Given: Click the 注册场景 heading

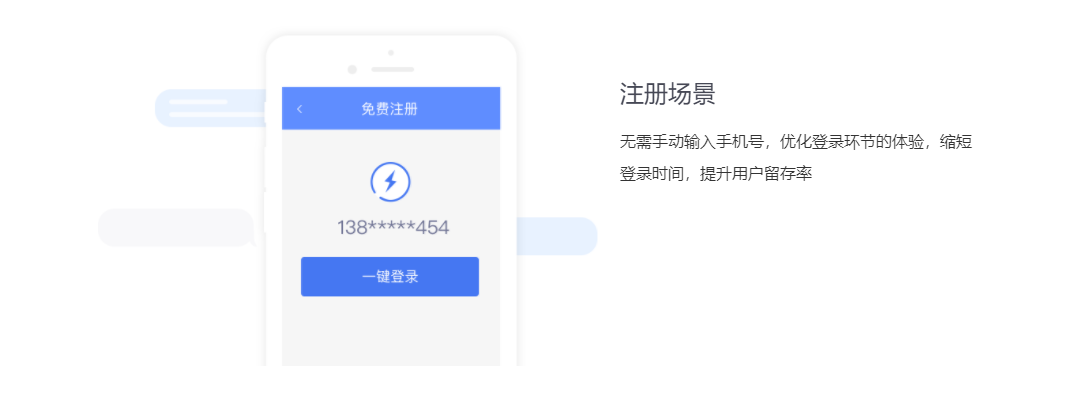Looking at the screenshot, I should pos(667,94).
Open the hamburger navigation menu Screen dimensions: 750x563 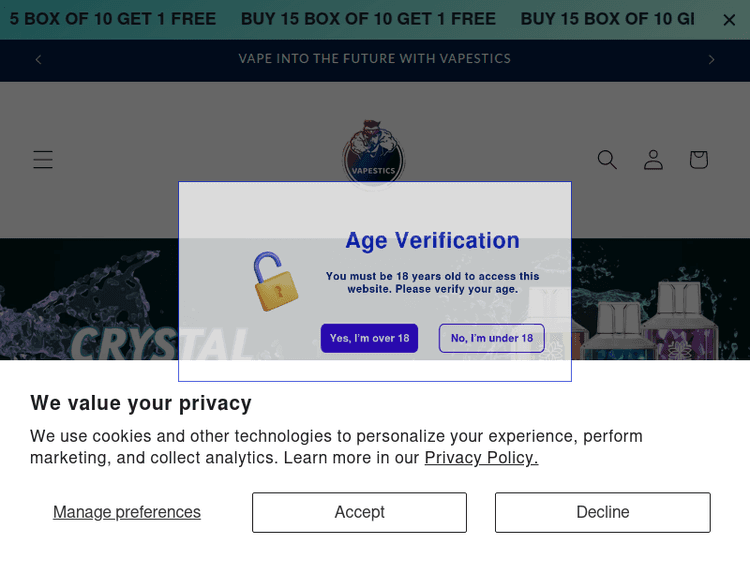43,160
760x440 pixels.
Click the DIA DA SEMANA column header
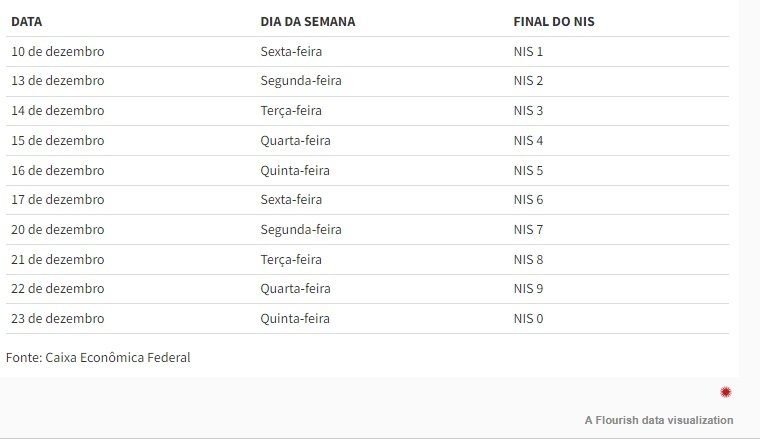307,21
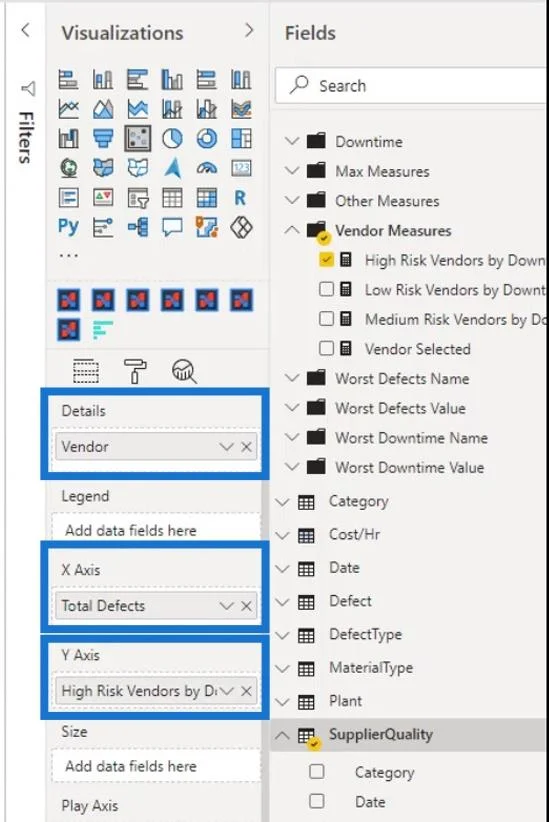Insert a Python visual
The height and width of the screenshot is (822, 549).
68,227
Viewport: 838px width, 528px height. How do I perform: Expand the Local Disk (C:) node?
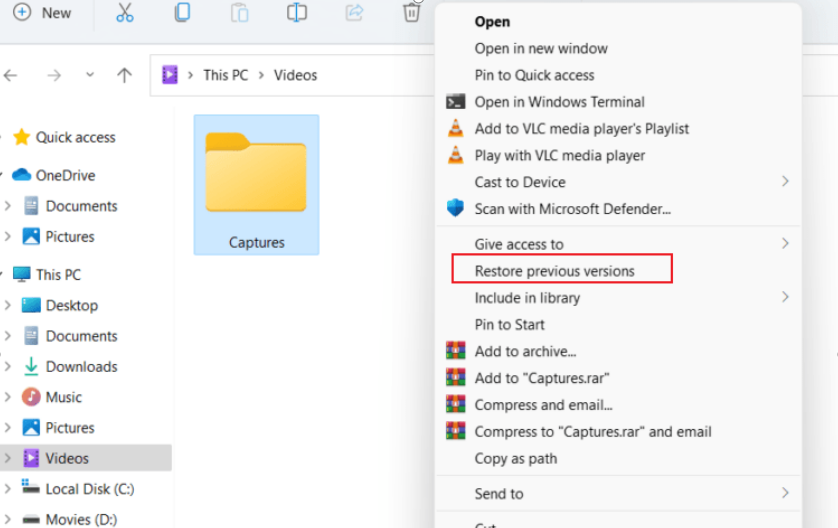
..........
*EXERCISE AIM:*
Within the entries above, the lines from the one with "Click the DIA DA SEMANA column header" through the final line are to be printed exactly, with the pictures removed.

*SOLUTION TO THIS EXERCISE:*
Click the DIA DA SEMANA column header
307,21
Insert a Python visual
The height and width of the screenshot is (822, 549).
68,227
Viewport: 838px width, 528px height. How do I perform: Expand the Local Disk (C:) node?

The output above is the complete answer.